▸ **EXTRACTED TEXT**
★ ★ ★
I’ve come to realize that Sheff’s success comes from how he tells a universal story. “In telling our story,” Sheff writes, “I resisted the temptation to foreshadow, because it would be disingenuous—and a disservice to anyone going through this—to suggest that one can anticipate how things will unfold.” He agrees with Woolf that the act of writing itself creates meaning or wholeness where only, to use his words, “chaos and insanity” had been before, yet he nevertheless carefully reproduces the chaos and insanity proximity to someone with a drug addiction wreaks on one’s life. And he’s faithful in this re-creation even when it pains him—as it does in the book’s ending: “I had so much wanted to end my book with Nic’s letter to Jasper,” Sheff laments, talking about a letter sent from his son with a drug addiction to his younger half-brother, in which Nic promised Jasper he’d be there for him in life from now on, a dependable source of support uncompromised by drugs. “It served too perfectly as a neat bow on the package, a happy ending. I wanted it to be the happy ending of our family’s story about meth…But no. It is still so easy to forget that addiction is not curable.” Despite his desire for a neat and tidy narrative, Sheff forces himself to stay true to the reality of drug addiction rather than cutting his memoir short to create a more uplifting ending. He crafts for us an authentic experience, unwaveringly.

What also enamored me about Beautiful Boy is the way in which Sheff integrates his thorough research with his personal narrative. Sheff explains that research was actually a part of his experience: “I obsessively researched this drug, addiction, and treatments,” he writes, “I am not the first writer for whom this work became a bludgeon with which to battle a terrible enemy… and an agonizing process by which the brain organizes and regulates experience and emotion that overwhelms it.” So Sheff recreates this experience of trying to create order through research too. In one chapter, which he opens with a brief anecdote about his own drug use when he was younger, Sheff says, “Now that I know that Nic is using meth, I try to learn what I can about the drug. It’s more than an attempt to understand it. I sense that there is power in the knowledge of an adversary.” What follows is eight pages of in-depth research, entirely devoid of personal narrative. Then a section break. And then: “Nic has used meth.” Need Sheff say more? All that research and then the brevity of that sentence following a weighty blank in the page holds us right there with him in the horror of this revelation. Undeniably, the horror comes from the linking of these two disparate pieces of writing: research and personal narrative. This research is crucial for Sheff’s, as well as our, understanding of meth, and narrative alone would likely be insufficient for producing such depth of horror. By meticulously shaping and amplifying his own experience in his reconstruction of it, Sheff creates an agonizing portrait of a father’s grief in the face of potentially losing his son to drugs.
★ ★ ★
▸ **TASKS TO PERFORM**
1. Copy the entries from the line with "In order to click on y-axis-ticks: 0.5" to the line with "Looking at the", both included, keeping every character unchanged.
2. Pick up the essay on Sheff's memoir Beautiful Boy after its final sentence and keep it going.

▸ **DATA SHOWN**
★ ★ ★
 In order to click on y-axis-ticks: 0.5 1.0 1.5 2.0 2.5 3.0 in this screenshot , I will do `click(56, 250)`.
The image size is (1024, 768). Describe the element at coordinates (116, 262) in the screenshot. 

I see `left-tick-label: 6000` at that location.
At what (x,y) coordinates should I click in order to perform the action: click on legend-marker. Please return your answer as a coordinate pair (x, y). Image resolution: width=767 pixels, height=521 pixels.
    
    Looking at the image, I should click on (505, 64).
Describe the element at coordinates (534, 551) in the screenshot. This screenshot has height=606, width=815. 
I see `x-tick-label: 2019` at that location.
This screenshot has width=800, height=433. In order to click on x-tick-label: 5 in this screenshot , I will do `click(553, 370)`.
★ ★ ★
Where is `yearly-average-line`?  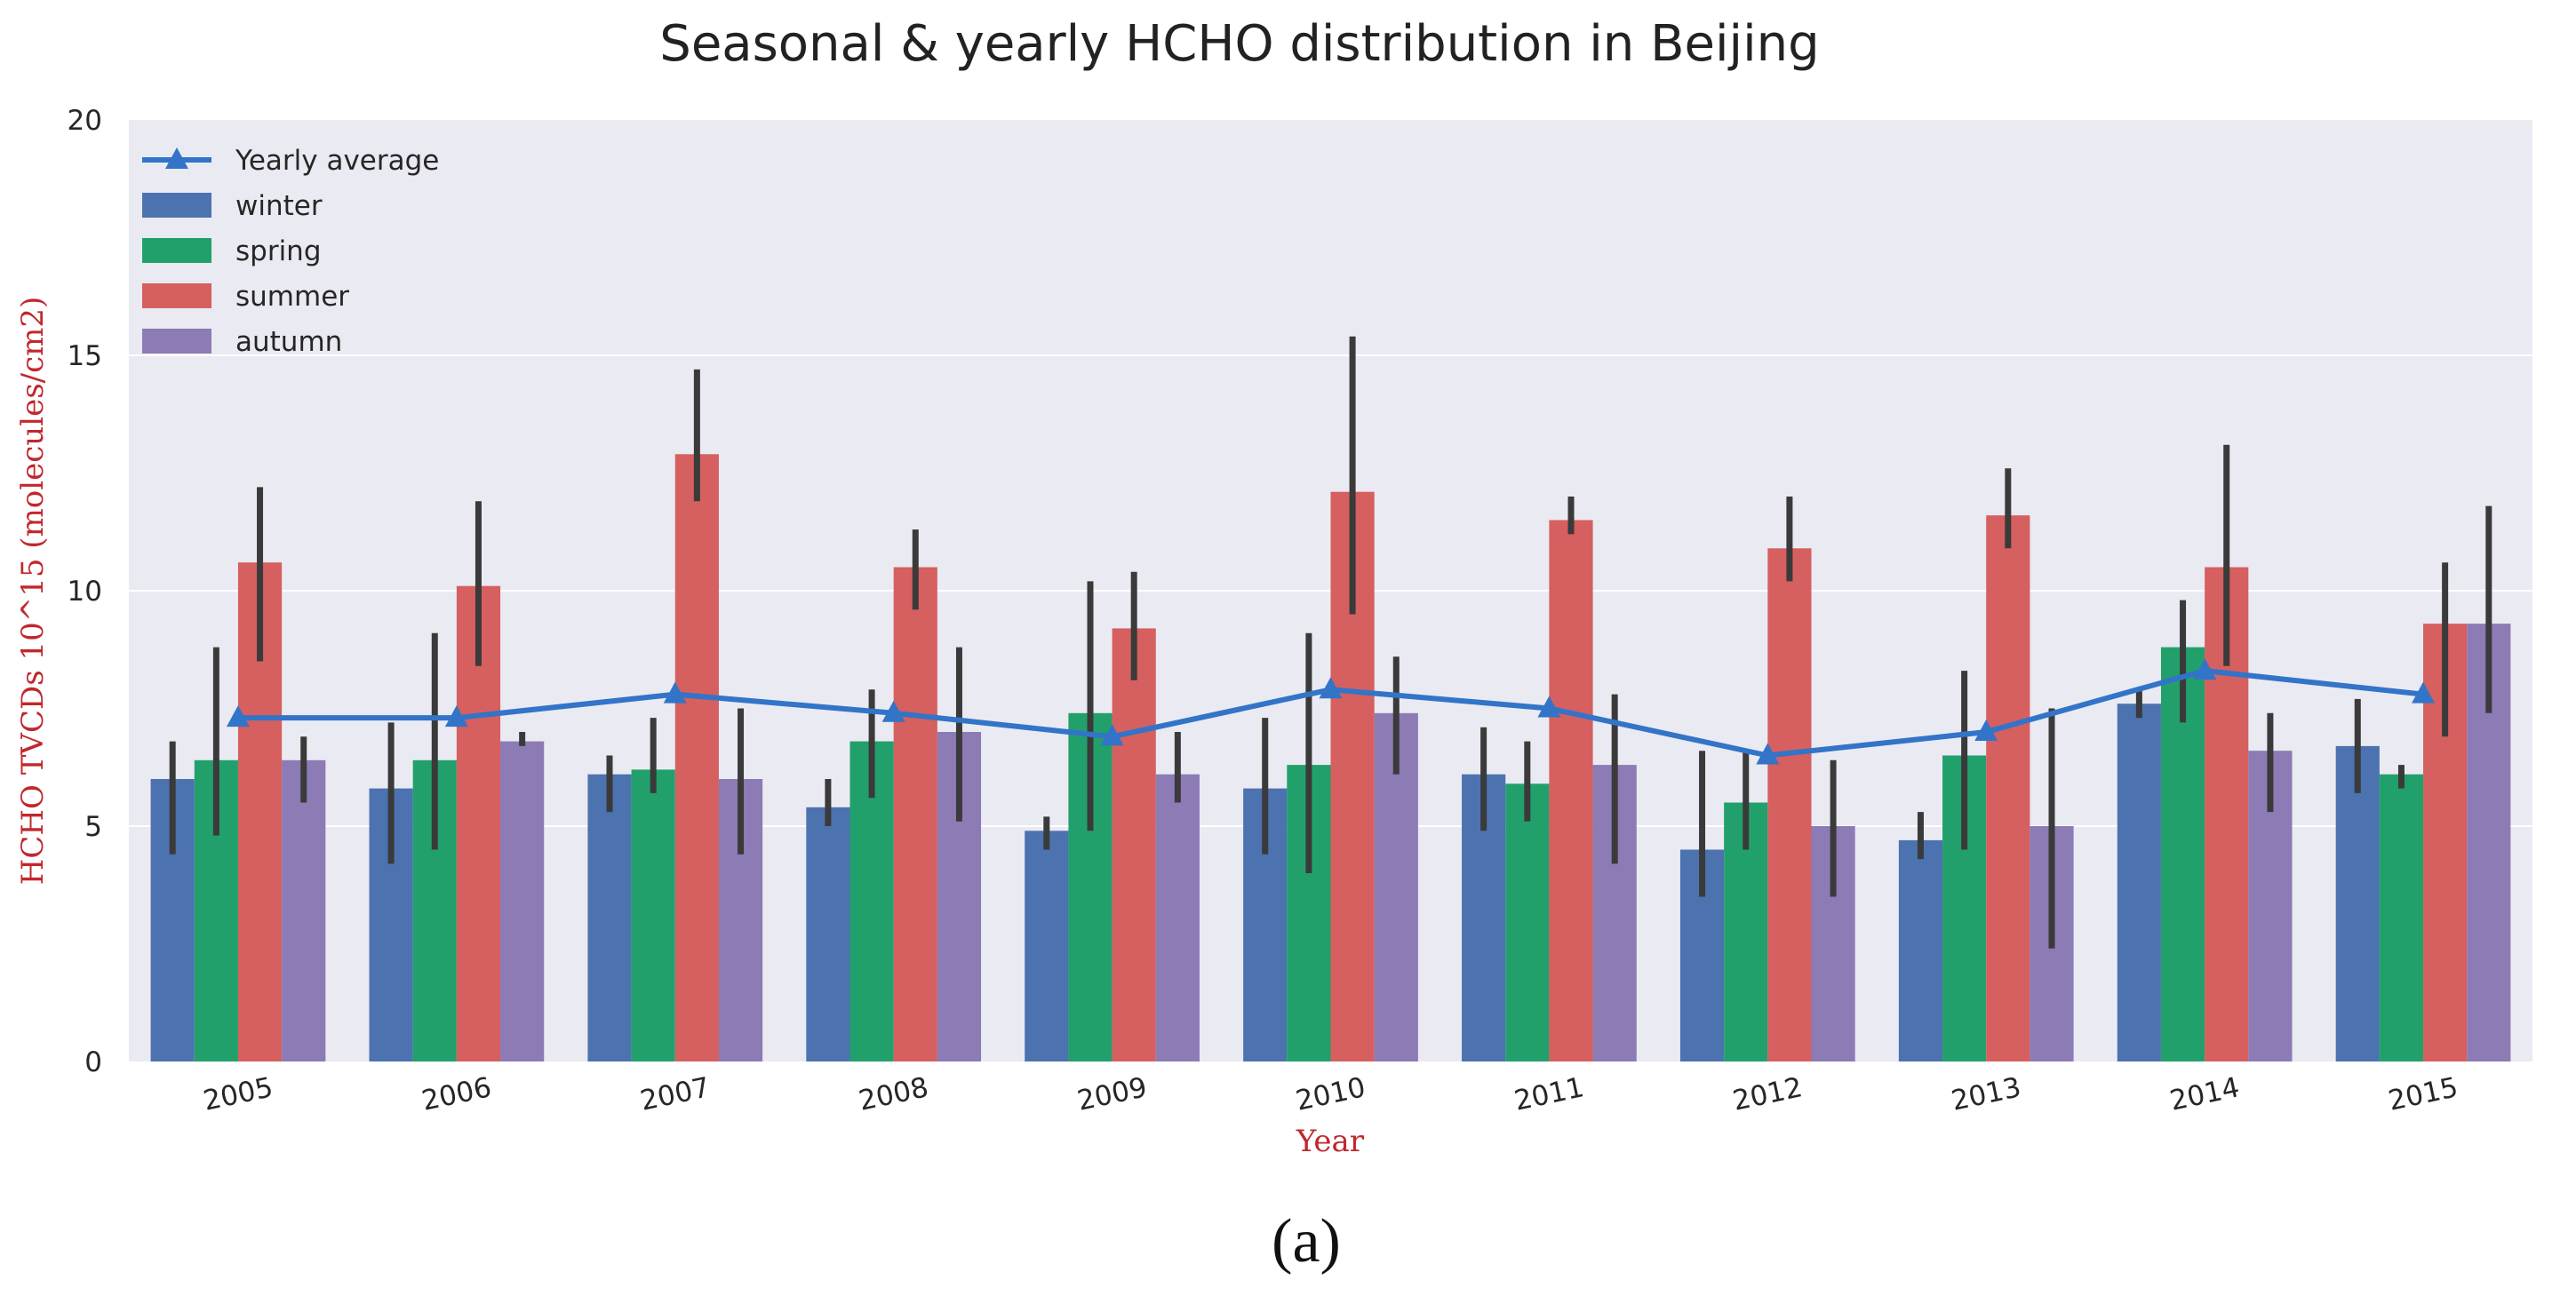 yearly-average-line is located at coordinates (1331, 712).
★ ★ ★
▸ **ANSWERS PROVIDED**
1.
 In order to click on y-axis-ticks: 0.5 1.0 1.5 2.0 2.5 3.0 in this screenshot , I will do `click(56, 250)`.
The image size is (1024, 768). Describe the element at coordinates (116, 262) in the screenshot. 

I see `left-tick-label: 6000` at that location.
At what (x,y) coordinates should I click in order to perform the action: click on legend-marker. Please return your answer as a coordinate pair (x, y). Image resolution: width=767 pixels, height=521 pixels.
    
    Looking at the image, I should click on (505, 64).

2.
In his essay “Marketing Memory,” Bernard Cooper writes, “It was not the subject matter of my memoirs that I hoped would be startling, but rather language’s capacity to name what was once nameless, to define what had once been vague and chaotic.” To this I would add, and I think Monson would agree, form and the internal structure of a piece must also be a consideration when writing about trauma. And this is what Sheff does in Beautiful Boy. He makes sense of the blows he receives, even as it is challenging and painful to do so, and in doing so, he delivers a trauma narrative that may be cathartic but is ultimately much more than that. It is a trauma narrative that allows the reader to experience his trauma for themselves as well as a trauma narrative that allows the traumatized to find themselves.